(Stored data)

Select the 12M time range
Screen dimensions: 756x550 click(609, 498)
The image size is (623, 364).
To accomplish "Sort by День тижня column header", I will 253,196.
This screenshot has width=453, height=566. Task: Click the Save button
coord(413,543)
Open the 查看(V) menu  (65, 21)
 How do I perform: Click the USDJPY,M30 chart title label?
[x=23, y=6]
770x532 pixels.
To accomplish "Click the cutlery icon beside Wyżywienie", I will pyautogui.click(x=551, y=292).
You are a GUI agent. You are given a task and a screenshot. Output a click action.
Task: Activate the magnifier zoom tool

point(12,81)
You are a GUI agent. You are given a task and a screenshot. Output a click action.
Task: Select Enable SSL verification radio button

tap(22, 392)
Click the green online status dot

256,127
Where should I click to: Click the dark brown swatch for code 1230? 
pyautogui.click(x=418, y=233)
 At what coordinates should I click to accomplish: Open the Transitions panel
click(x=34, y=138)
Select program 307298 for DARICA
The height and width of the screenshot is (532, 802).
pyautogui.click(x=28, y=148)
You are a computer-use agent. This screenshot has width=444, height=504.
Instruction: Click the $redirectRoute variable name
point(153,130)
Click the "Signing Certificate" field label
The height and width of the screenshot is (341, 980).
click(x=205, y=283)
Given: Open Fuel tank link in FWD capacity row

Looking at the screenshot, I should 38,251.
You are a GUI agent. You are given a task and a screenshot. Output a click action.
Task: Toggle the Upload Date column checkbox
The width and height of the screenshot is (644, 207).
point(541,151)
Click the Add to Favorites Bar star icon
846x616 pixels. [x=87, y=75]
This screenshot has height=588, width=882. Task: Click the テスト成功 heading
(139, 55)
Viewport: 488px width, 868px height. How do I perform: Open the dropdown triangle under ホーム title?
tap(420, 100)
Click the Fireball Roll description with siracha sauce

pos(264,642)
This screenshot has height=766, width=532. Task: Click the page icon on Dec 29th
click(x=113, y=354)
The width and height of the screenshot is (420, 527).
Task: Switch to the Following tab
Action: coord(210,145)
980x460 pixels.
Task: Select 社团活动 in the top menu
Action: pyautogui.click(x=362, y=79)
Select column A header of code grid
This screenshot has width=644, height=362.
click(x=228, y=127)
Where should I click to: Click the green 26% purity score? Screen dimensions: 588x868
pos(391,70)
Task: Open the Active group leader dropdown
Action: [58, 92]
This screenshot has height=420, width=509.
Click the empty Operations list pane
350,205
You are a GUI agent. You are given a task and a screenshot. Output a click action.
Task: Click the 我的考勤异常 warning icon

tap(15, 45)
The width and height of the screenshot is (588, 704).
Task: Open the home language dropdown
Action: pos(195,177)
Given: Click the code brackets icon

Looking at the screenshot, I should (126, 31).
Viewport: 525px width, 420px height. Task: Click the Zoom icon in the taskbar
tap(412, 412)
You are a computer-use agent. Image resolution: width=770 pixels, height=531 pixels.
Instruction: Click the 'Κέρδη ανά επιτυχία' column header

### [Work required]
Only the lines from the one containing "Given: Click the code brackets icon" through the last line of the records should appear, each written out exactly.

### [Output of the task]
Given: Click the code brackets icon

Looking at the screenshot, I should (126, 31).
Viewport: 525px width, 420px height. Task: Click the Zoom icon in the taskbar
tap(412, 412)
You are a computer-use agent. Image resolution: width=770 pixels, height=531 pixels.
Instruction: Click the 'Κέρδη ανά επιτυχία' column header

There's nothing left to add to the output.